The first person to report hearing the sound of an unborn baby’s heartbeat was a 17th century physician by the name of Dr. Marsac. A contemporary of his, a Dr. Killian, was the first to ponder the possibility that the rate and rhythm of the fetal heart might be an indicator of how well the fetus was (or wasn’t) tolerating the process of childbirth.

However, this possibility went unnoticed for two more centuries, until 1818, when doctors Mayor and Kergaradec described a method of  auscultating fetal heart sounds by placing one’s ear on or very near the maternal abdomen. Dr. Kergaradec also suggested that fetal heart sounds could be used to determine fetal viability and proof of life in the months before ‘quickening’, that is, before the mother could feel the baby kick.

In 1833, an English physician, Dr. Evory Kennedy, published guidelines for fetal distress and also recommend auscultation of the fetal heart rate to monitor the well-being of the fetus during labor and birth.

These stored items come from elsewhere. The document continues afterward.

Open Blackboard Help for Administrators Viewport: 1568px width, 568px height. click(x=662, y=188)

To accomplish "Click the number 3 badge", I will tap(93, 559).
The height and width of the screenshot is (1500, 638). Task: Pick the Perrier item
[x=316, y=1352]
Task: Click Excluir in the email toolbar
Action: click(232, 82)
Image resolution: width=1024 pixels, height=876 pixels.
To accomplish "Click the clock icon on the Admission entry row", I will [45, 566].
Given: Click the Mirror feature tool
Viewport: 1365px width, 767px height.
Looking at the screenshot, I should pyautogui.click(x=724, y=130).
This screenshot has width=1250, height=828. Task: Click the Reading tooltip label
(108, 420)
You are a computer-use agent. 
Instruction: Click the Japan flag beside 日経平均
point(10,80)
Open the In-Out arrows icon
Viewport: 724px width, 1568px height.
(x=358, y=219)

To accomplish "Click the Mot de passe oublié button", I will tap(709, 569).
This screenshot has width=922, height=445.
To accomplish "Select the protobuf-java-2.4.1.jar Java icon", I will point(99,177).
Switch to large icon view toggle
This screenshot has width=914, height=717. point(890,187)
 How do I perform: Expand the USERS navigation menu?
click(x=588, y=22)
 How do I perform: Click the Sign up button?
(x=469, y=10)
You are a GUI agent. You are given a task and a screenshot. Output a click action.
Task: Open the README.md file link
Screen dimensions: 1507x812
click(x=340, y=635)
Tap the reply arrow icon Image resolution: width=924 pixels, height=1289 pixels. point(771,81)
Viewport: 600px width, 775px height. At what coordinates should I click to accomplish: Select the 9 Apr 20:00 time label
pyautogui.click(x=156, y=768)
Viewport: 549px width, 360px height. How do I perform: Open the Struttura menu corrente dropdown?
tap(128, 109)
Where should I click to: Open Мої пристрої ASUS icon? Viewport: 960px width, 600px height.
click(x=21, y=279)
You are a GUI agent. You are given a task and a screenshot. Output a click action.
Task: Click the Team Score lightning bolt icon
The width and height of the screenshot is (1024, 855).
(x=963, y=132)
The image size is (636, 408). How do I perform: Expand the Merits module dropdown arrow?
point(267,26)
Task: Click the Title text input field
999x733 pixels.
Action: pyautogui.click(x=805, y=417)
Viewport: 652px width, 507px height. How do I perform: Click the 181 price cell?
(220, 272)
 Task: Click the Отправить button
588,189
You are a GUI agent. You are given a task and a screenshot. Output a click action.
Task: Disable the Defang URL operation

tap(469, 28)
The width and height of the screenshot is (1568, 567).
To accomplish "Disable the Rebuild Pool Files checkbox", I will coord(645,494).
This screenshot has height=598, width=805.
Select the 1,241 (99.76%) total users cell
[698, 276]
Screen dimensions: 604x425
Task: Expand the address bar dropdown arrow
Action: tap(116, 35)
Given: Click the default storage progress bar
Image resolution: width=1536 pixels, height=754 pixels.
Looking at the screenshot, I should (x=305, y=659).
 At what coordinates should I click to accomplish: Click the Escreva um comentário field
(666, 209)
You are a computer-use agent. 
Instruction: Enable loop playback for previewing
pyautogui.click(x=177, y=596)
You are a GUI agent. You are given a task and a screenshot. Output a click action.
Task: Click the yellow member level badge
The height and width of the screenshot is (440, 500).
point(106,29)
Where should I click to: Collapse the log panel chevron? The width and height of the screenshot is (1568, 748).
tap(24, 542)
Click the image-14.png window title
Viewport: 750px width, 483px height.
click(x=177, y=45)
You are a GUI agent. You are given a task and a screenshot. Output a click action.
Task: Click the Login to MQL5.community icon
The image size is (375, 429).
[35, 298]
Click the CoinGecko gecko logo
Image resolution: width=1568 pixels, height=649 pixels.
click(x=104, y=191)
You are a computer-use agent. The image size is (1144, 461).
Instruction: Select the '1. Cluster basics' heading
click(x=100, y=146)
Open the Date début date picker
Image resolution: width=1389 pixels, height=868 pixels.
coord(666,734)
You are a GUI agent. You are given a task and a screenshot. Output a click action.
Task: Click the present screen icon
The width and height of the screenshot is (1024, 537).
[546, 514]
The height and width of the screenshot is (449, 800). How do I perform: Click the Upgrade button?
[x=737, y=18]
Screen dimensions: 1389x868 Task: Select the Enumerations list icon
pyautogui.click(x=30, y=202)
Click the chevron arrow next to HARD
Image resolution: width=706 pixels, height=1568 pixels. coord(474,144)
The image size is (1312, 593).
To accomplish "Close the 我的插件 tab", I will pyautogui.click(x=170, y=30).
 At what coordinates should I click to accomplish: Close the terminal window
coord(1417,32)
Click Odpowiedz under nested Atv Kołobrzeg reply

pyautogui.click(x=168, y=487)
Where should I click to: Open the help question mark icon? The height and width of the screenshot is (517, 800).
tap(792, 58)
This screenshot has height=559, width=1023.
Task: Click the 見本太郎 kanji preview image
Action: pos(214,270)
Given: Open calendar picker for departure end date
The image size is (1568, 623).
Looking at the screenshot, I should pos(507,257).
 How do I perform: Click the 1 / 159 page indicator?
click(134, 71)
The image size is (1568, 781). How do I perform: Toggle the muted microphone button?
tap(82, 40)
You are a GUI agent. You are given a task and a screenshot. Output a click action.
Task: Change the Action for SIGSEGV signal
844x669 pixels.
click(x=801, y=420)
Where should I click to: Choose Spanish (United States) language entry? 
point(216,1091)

A simple tool for counting the fetal heart rate

However, the big leap forward came in 1893, when Dr. Von Winkel established criteria for fetal distress. After listening to the heart rate of many babies during many labor, he realized that  the FHR of an unborn baby in trouble would often (but not always) become abnormal, and beat much faster or much slower, or become extremely erratic. Some of these babies died before the birth, other were born profoundly depressed and often died later.

With this understanding, Dr Von Winkel identified the signs of fetal distress,which included abnormal fetal heart rates (FHR):

  • tachycardia (a over 160);
  • bradycardia (under 100),
  • irregular heart rate, passage of meconium,
  • abnormal fetal movement (i.e. agonal spasms of a dying baby).

By the turn of the 20th century, maternal fever was recognized as a cause of fetal tachycardia; head compression and cord compression were also known causes of bradycardia, and hyperstimulated uterine activity associated with an abnormal FHR patterns and asphyxia.

When these abnormal heart rates were discovered very late in the labor, doctors could sometimes perform a forceps delivery to rescue the baby. By the late 19th century, the development of general anesthesia, germ theory of infectious disease (resulting the principles of asepsis and sterile surgicaltechniques) made Cesarean surgery safe enough to use during labor to rescue babies with extremely abnormal heart rates.


By the early 20th century — 50 years before fetal heart monitoring was electronically automated by a computerized machine — doctors, midwives and nurses were using a special stethoscope called a Pinard Horn to regularly listen to the heartbeat of the fetus during labor. Pinard fetal stethoscope was developed in the 1880s and in wide use in the 1950s.

The medical protocol for auscultation at that time was to count the number of fetal heart beats per minute (bpm) and record the findings on the mother’s chart. This was done on a hourly schedule in early labor, and repeated with increasing frequency as the laboring mother got closer to giving birth.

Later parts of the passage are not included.